*Exercise inputs*.
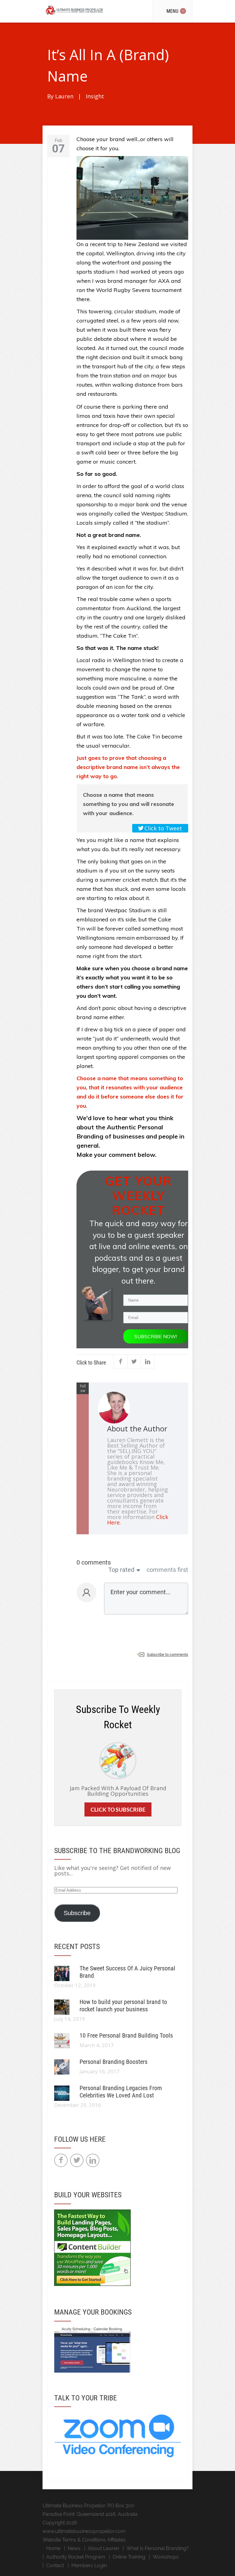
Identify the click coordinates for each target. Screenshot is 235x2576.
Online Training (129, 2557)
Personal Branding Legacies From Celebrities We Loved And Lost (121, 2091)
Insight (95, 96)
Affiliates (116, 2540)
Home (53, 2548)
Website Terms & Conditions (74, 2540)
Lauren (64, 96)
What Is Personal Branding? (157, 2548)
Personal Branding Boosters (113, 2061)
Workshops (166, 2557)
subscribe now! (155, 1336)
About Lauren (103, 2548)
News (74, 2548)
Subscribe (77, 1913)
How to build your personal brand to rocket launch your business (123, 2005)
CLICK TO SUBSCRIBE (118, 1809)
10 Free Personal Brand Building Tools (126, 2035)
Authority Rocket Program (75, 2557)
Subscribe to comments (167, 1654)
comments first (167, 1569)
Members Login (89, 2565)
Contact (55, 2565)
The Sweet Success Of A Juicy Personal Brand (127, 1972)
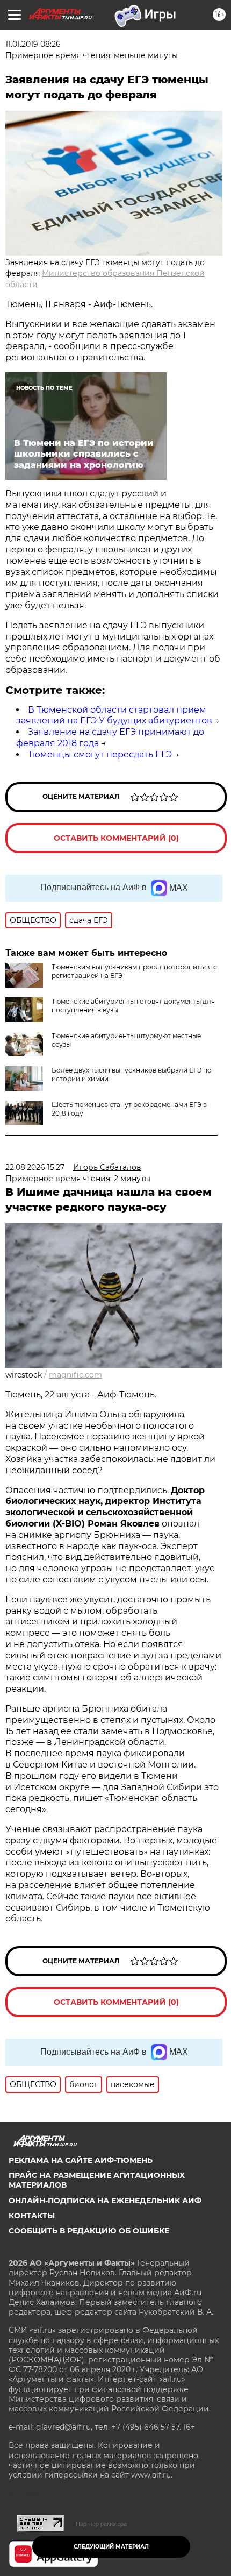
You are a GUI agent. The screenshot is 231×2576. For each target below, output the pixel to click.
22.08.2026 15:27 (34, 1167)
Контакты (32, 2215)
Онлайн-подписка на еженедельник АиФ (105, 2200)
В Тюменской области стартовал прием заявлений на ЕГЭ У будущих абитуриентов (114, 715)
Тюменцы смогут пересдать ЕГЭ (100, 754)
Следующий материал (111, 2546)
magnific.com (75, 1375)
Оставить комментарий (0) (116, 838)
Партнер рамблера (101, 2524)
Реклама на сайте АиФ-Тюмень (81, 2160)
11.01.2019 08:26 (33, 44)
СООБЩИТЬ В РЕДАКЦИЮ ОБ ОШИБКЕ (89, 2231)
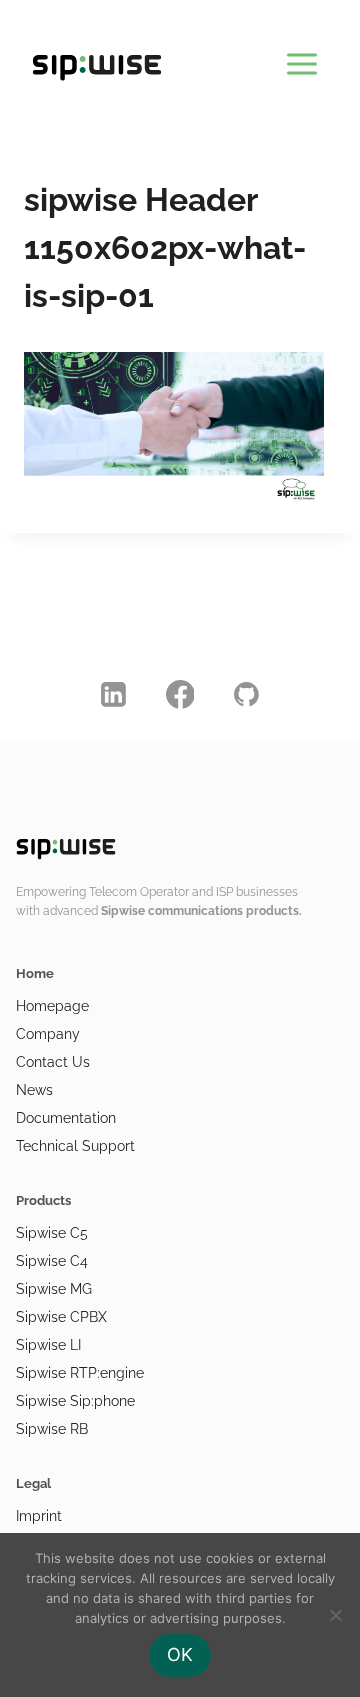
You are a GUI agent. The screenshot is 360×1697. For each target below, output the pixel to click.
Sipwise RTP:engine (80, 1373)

*Instructions to follow*.
Skip all pictures. Then give again, exactly, each line from the line holding "Тюменцы смогут пересдать ЕГЭ (100, 754)" through the last line of the listing above, both ends included.

*Solution*.
Тюменцы смогут пересдать ЕГЭ (100, 754)
Следующий материал (111, 2546)
magnific.com (75, 1375)
Оставить комментарий (0) (116, 838)
Партнер рамблера (101, 2524)
Реклама на сайте АиФ-Тюмень (81, 2160)
11.01.2019 08:26 (33, 44)
СООБЩИТЬ В РЕДАКЦИЮ ОБ ОШИБКЕ (89, 2231)
You are a GUI agent. The screenshot is 360×1697. For each target below, output the pixel to click.
Sipwise RTP:engine (80, 1373)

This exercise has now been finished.